◆ **Problems to solve**
a) In the Scala code of the Spark file-name thread, which methods are chained onto spark.read.text(inputPath)? List them in order.
b) Carry on writing the Spark file-name thread from its final line.

◆ **Text extract**
* * * *

Spark-Obtaining file name in RDDs
I am trying to process 4 directories of text files that keep growing every day. What I need to do is, if somebody is trying to search for an invoice number, I should give them the list of files which has it.
I was able to map and reduce the values in text files by loading them as RDD. But how can I obtain the file name and other file attributes?
Solution 1:
Since Spark 1.6 you can combine text
data source and input_file_name
function as follows:
Scala:
import org.apache.spark.sql.functions.input_file_name
val inputPath: String = ???
spark.read.text(inputPath)
.select(input_file_name, $"value")
.as[(String, String)] // Optionally convert to Dataset
.rdd // or RDD
Python:
(Versions before 2.x are buggy and may not preserve names when converted to RDD):
from pyspark.sql.functions import input_file_name
(spark.read.text(input_path)

* * * *

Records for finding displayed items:

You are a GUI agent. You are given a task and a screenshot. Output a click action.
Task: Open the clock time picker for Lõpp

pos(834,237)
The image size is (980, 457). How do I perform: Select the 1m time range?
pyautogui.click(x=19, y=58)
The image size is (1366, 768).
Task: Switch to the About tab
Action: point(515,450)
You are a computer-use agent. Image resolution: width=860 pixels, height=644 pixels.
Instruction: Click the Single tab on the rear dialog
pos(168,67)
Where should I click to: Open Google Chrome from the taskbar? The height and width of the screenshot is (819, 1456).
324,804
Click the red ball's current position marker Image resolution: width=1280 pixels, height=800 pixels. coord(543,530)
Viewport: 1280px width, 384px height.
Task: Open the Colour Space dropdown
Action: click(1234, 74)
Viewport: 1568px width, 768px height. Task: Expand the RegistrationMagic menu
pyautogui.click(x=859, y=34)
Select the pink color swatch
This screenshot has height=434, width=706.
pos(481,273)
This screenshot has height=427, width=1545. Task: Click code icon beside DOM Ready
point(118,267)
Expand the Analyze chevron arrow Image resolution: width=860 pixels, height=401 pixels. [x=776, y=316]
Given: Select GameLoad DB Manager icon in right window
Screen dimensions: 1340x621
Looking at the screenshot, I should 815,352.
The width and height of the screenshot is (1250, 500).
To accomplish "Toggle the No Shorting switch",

* * * *

◆ **Answers to the exercise**
a) select, as, rdd

b)
.select(input_file_name(), "value"))
.rdd)
This can be used with other input formats as well.
Solution 2:
You can try this if you are in pyspark:
test = sc.wholeTextFiles("pathtofile")
you will get a resulting RDD with first element = filepath and second element = content
Solution 3:
If your text files are small enough, you can use SparkContext.wholeTextFiles
which returns an RDD of (filename,content)
.